>> BEGIN Dataset extract

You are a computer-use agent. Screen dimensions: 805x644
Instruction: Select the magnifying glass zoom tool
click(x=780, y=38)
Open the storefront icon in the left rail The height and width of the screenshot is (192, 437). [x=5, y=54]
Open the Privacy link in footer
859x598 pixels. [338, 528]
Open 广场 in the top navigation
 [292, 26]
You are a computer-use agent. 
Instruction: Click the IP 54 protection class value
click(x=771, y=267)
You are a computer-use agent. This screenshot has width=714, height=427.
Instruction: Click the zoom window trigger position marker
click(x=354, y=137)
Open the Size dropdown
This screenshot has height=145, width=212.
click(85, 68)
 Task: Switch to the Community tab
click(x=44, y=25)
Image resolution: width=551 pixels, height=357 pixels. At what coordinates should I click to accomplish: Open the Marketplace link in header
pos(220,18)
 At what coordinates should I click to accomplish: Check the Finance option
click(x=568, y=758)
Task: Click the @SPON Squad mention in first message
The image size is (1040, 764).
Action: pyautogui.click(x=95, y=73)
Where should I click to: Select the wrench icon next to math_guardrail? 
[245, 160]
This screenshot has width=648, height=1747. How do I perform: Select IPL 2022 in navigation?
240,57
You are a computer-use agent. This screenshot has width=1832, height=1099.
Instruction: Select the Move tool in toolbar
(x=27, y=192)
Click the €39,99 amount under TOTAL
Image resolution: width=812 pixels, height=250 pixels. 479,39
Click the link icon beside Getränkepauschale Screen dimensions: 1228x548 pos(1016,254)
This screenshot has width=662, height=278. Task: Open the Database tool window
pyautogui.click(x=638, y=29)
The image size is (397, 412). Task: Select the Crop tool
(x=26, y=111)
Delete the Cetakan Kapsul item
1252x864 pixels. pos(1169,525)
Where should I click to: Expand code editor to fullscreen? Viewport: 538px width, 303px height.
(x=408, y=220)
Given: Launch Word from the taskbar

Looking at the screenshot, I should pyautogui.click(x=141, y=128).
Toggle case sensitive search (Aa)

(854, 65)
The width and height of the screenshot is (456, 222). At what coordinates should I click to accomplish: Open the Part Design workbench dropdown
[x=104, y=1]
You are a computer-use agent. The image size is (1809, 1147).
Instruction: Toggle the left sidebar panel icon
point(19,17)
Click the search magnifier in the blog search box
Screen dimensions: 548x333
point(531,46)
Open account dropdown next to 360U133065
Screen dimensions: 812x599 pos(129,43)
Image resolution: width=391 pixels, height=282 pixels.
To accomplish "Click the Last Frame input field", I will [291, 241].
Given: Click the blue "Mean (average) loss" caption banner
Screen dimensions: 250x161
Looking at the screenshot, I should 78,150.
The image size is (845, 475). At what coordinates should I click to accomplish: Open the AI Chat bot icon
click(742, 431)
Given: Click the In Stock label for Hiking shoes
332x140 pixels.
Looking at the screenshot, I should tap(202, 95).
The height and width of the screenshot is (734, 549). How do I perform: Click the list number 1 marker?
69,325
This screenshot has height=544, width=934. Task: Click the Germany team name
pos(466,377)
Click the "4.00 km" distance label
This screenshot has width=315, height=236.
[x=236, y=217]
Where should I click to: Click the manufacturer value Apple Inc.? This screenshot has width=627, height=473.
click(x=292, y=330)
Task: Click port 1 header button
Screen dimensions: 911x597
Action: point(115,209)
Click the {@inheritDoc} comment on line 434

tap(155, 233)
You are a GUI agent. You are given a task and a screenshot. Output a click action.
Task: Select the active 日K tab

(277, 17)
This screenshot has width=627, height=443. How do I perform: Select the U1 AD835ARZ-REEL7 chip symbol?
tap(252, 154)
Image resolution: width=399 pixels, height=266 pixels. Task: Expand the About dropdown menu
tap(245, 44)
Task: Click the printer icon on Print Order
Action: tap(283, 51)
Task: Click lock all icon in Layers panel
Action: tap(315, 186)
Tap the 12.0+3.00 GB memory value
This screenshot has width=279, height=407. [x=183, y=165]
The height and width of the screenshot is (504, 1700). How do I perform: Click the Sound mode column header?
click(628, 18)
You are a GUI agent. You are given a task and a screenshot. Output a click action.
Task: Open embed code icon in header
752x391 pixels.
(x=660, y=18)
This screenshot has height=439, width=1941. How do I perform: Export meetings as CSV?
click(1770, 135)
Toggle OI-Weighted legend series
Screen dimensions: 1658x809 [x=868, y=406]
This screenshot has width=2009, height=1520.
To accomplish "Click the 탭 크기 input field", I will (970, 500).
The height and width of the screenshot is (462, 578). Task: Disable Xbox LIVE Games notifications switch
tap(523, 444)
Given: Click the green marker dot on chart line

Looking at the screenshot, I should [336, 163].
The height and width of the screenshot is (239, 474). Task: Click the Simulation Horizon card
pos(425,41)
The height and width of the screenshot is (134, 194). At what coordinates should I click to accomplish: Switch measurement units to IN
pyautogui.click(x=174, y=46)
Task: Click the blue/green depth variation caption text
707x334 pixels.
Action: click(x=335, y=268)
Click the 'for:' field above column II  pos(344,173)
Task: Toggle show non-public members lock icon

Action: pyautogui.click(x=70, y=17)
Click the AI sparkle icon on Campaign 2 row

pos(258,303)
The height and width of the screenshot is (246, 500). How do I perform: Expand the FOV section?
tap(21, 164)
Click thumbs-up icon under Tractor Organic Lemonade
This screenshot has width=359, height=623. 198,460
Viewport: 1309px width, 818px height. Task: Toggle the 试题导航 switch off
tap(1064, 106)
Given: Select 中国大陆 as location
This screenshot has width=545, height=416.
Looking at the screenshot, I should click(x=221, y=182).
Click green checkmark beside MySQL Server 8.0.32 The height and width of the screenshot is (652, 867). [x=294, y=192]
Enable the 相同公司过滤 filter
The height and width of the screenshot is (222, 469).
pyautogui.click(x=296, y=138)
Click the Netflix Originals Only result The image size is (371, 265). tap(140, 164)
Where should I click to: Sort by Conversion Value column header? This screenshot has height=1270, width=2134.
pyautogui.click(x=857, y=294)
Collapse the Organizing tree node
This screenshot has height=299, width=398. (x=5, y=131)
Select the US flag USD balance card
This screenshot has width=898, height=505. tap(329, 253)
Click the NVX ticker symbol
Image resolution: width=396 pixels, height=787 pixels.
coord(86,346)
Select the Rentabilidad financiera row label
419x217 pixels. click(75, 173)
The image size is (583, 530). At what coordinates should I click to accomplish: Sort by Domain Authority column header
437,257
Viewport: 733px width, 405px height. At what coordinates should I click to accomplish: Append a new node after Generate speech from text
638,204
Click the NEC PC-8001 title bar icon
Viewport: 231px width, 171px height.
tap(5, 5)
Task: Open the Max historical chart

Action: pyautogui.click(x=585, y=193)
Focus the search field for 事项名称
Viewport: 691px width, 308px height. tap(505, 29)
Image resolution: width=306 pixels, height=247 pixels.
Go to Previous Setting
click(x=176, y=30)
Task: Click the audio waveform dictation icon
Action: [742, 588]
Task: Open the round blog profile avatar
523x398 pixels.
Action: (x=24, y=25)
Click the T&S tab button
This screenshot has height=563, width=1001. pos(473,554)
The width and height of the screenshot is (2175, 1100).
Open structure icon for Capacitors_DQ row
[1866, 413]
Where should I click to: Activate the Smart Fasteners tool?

>> END Dataset extract

The problem: Copy the data word for word, from its first line through the line containing "[x=104, y=1]".

Result:
You are a computer-use agent. Screen dimensions: 805x644
Instruction: Select the magnifying glass zoom tool
click(x=780, y=38)
Open the storefront icon in the left rail The height and width of the screenshot is (192, 437). [x=5, y=54]
Open the Privacy link in footer
859x598 pixels. [338, 528]
Open 广场 in the top navigation
 [292, 26]
You are a computer-use agent. 
Instruction: Click the IP 54 protection class value
click(x=771, y=267)
You are a computer-use agent. This screenshot has width=714, height=427.
Instruction: Click the zoom window trigger position marker
click(x=354, y=137)
Open the Size dropdown
This screenshot has height=145, width=212.
click(85, 68)
 Task: Switch to the Community tab
click(x=44, y=25)
Image resolution: width=551 pixels, height=357 pixels. At what coordinates should I click to accomplish: Open the Marketplace link in header
pos(220,18)
 At what coordinates should I click to accomplish: Check the Finance option
click(x=568, y=758)
Task: Click the @SPON Squad mention in first message
The image size is (1040, 764).
Action: pyautogui.click(x=95, y=73)
Where should I click to: Select the wrench icon next to math_guardrail? 
[245, 160]
This screenshot has width=648, height=1747. How do I perform: Select IPL 2022 in navigation?
240,57
You are a computer-use agent. This screenshot has width=1832, height=1099.
Instruction: Select the Move tool in toolbar
(x=27, y=192)
Click the €39,99 amount under TOTAL
Image resolution: width=812 pixels, height=250 pixels. 479,39
Click the link icon beside Getränkepauschale Screen dimensions: 1228x548 pos(1016,254)
This screenshot has width=662, height=278. Task: Open the Database tool window
pyautogui.click(x=638, y=29)
The image size is (397, 412). Task: Select the Crop tool
(x=26, y=111)
Delete the Cetakan Kapsul item
1252x864 pixels. pos(1169,525)
Where should I click to: Expand code editor to fullscreen? Viewport: 538px width, 303px height.
(x=408, y=220)
Given: Launch Word from the taskbar

Looking at the screenshot, I should pyautogui.click(x=141, y=128).
Toggle case sensitive search (Aa)

(854, 65)
The width and height of the screenshot is (456, 222). At what coordinates should I click to accomplish: Open the Part Design workbench dropdown
[x=104, y=1]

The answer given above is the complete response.